• TEXT SEGMENT

- - - - -

In other words, if it’s possible for someone to reach the absolute pinnacle of the academic pyramid, only to be found out to be as reliable as an unrestored 1977 Yugo, what does that say about our ability to understand good vs. bad science? What does it say about our priorities in rewarding people?
This is the point where we hear the ‘bad apple’ argument.
None other than Diederik Stapel, who no doubt caught a few unflattering comparisons to the quality/produce continuum, went in hard on the bad apple argument.
It was just one guy. What could it possibly mean about everyone else if we’re talking about the actions of just one guy?
The answer to this is simple.
(1) see above — the fact that it could happen at all, apple or otherwise, is deeply problematic. It’s not one guy, it’s ten thousand decisions or assessments or checks which failed to point out obvious problems with one guy.
(2) what would you say if it isn’t one guy?
Thought experiment time: say we could find a dozen Wansinks, people at the top of the academic ladder whose whole careers were littered with mistakes that invalidate their work, sitting in plain sight, their lives utterly unaffected by the extremely questionable quality of their scholarship.
Say we could find thirty.
Say we could find a hundred.
Do you want to bet that won’t happen?
When does the rain of bad apples become a problem with the tree?

- - - - -

• DATASET CONTENT

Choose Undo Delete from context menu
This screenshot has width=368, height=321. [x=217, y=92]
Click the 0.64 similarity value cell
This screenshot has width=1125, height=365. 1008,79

- - - - -

• PROBLEMS TO SOLVE
1. Answer these questions about the passage on the bad apple argument in academia.
(a) What car does the passage use as its image of unreliability?
(b) Who does the passage say went in hard on the bad apple argument?
(c) In the thought experiment, what is the largest number of Wansinks the passage imagines finding?
2. From the passage on the bad apple argument in academia, write out the part that opens with the words containing "(2) what would" and closes with "find a hundred.".
3. Write what comes next in the passage on the bad apple argument in academia, beginning after its final sentence.

• EXPECTED OUTPUTS
1.
(a) An unrestored 1977 Yugo.
(b) Diederik Stapel.
(c) A hundred.

2.
(2) what would you say if it isn’t one guy?
Thought experiment time: say we could find a dozen Wansinks, people at the top of the academic ladder whose whole careers were littered with mistakes that invalidate their work, sitting in plain sight, their lives utterly unaffected by the extremely questionable quality of their scholarship.
Say we could find thirty.
Say we could find a hundred.

3.
Even our original dozen cases above would generate a heat haze visible from low orbit. And a similar level of misconduct in other fields would be worse. More consequential, uglier, wasting more money, killing more people.
Say the Wansink case, but in ecology. Dead whales.
Say the Wansink case, but in cancer biology. Dead people.
Say the Wansink case, but in economics. I don’t even want to think about it.
These cases would explode like satchel charges across the academic landscape, carrying with them the undeniable message SOMETHING HAS GONE WRONG, something at the center of how we assess and reward science. We have built a system for establishing and building information about the world that allows not mistakes and garden-variety sloppiness to infest it, but bare naked incompetence and active dishonesty.
You can build better systems and encourage incremental reform, of course, and you should. You’ll do better at it than I will. You can change funding systems, you can address the problems with the publication process that are problematic, more common, and far more benign.
But, like all of us, you are a small voice in a long hallway. You need people to look, and to care. You need OXYGEN, breathing space, interest, attention, outrage, inrage, momentum. You need eyes.
Last note: remember a while back when we were called “vindictive little bastards” and “human scum” in a Chronicle piece, by an anonymous tenured coward? I do. It was hilarious.
Although I object to being called ‘little’. I am many things, but I am NOT little.
Well, the most consequential thing our tiny-hearted friend said didn’t get enough attention. It wasn’t all the half-baked insults, and the hyperbole about how stringent criticism is just a terrible thing (we might have to agree to disagree on that one). It was this:
Basically, someone who hates us still thinks error detection is valuable. Now, I’ll take that head and shoulders over any endorsement from someone that agrees with me. You’re the worst person in the whole world, but I agree you’re doing something useful.
Thank you, anonymous little coward. I love you too.
The black flag is still up.
The black flag stays up.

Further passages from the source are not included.